Mais nous étions loin d’imaginer que Fabien Roussel, déclarant la Nupes « dépassée », se tournerait avec empressement vers les « naufragés du hollandisme » (L’Express du 3 avril), à l’image de Bernard Cazeneuve, qui, comme premier ministre, conserva jusqu’au bout et sans le moindre repentir depuis, le cap d’une gauche aussi sécuritaire qu’austéritaire. Un virage stratégique confirmé par ce dernier qui fait même état de rencontres visant à l’union des gauches « responsables » (Le Parisien du 4 avril).
On comprend mieux pourquoi le très centriste Parti radical de gauche, qui avait soutenu Fabien Roussel à la présidentielle, a annoncé rejoindre M. Cazeneuve dès l’annonce de son mouvement, début mars. Qui peut croire sérieusement que ce dernier pourrait devenir le militant de la lutte contre le capitalisme ? Les véritables arêtes d’un débat de congrès jusqu’ici réduit à un très caricatural « pour ou contre Fabien Roussel » se révèlent brutalement : ce qui est à l’ordre du jour du Parti communiste, c’est donc un changement d’alliances politiques. Renonçant ainsi à situer les forces visant la rupture avec le capitalisme au cœur du rassemblement de la gauche, nous basculerions désormais sur un axe politique privilégiant le centre gauche voire le social-libéralisme. Ce serait là un étrange reniement qui, loin de conduire à un élargissement, ouvrirait la voie à de nouvelles déconvenues électorales.
Un coup de théâtre antidémocratique
Au moment même où l’entêtement présidentiel nourrit à la fois une colère noire dans le pays et l’impatience d’une extrême droite qui sent son heure venue, il serait tout à fait irresponsable de jeter la Nupes avec l’eau du bain, seule capable de porter ici et maintenant une alternative progressiste crédible.

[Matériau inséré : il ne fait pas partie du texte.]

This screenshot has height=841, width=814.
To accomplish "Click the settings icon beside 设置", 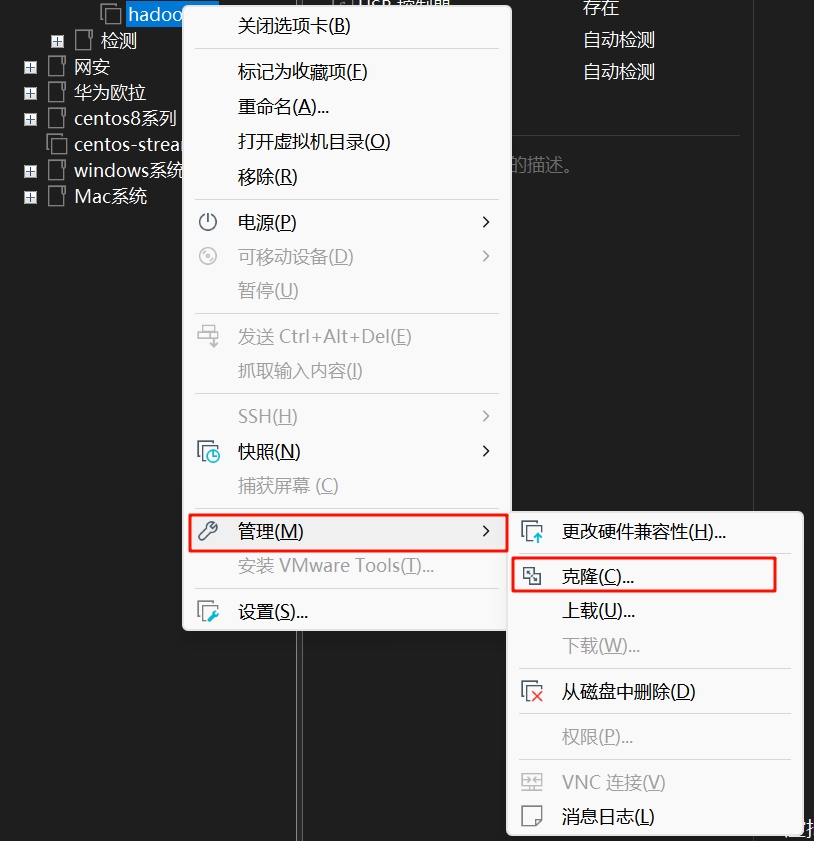I will (209, 610).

Cela tournerait le dos à l’aspiration unitaire très forte qui s’exprime dans le mouvement contre la réforme des retraites, aspiration à laquelle les forces de la Nupes ont jusqu’ici su répondre en organisant, partout en France, des centaines de réunions publiques et de meetings communs.
Ce serait en outre un véritable coup de théâtre antidémocratique puisque le texte de base commune discuté par les communistes ne mentionne pas une telle orientation, qui déboule dans le débat public alors même que l’ensemble des conférences de section ou départementales se sont déjà prononcées.
Certes, la Nupes rencontre des difficultés réelles. Raison de plus pour porter une proposition politique de nature à ouvrir un espace qui, en plus des quatre partis qui constituent la Nupes, permettrait à tant d’énergie, d’initiatives, de dynamiques sociales, culturelles, féministes, climatiques, pacifiques et citoyennes d’écrire ensemble une nouvelle page d’espoir.
L’intelligence des dirigeants syndicaux offre à la France un formidable mouvement de résistance. La gauche politique devrait en prendre de la graine et se hisser à ce niveau de responsabilité.
Le congrès de Marseille doit être un moment de clarification. Le Parti communiste serait bien inspiré de mettre en débat une proposition politique radicalement moderne visant le changement de société.
Liste des signataires : Hugo Blossier, Nicole Borvo, Patrice Cohen-Séat, Anaïs Fley, Frédérick Genevée, Vanessa Ghiati, Fabienne Haloui, Robert Injey, Isabelle Lorand, Frank Mouly, François Salamone, Pascale Soulard, membres ou ex-membres du conseil national du Parti communiste français (PCF).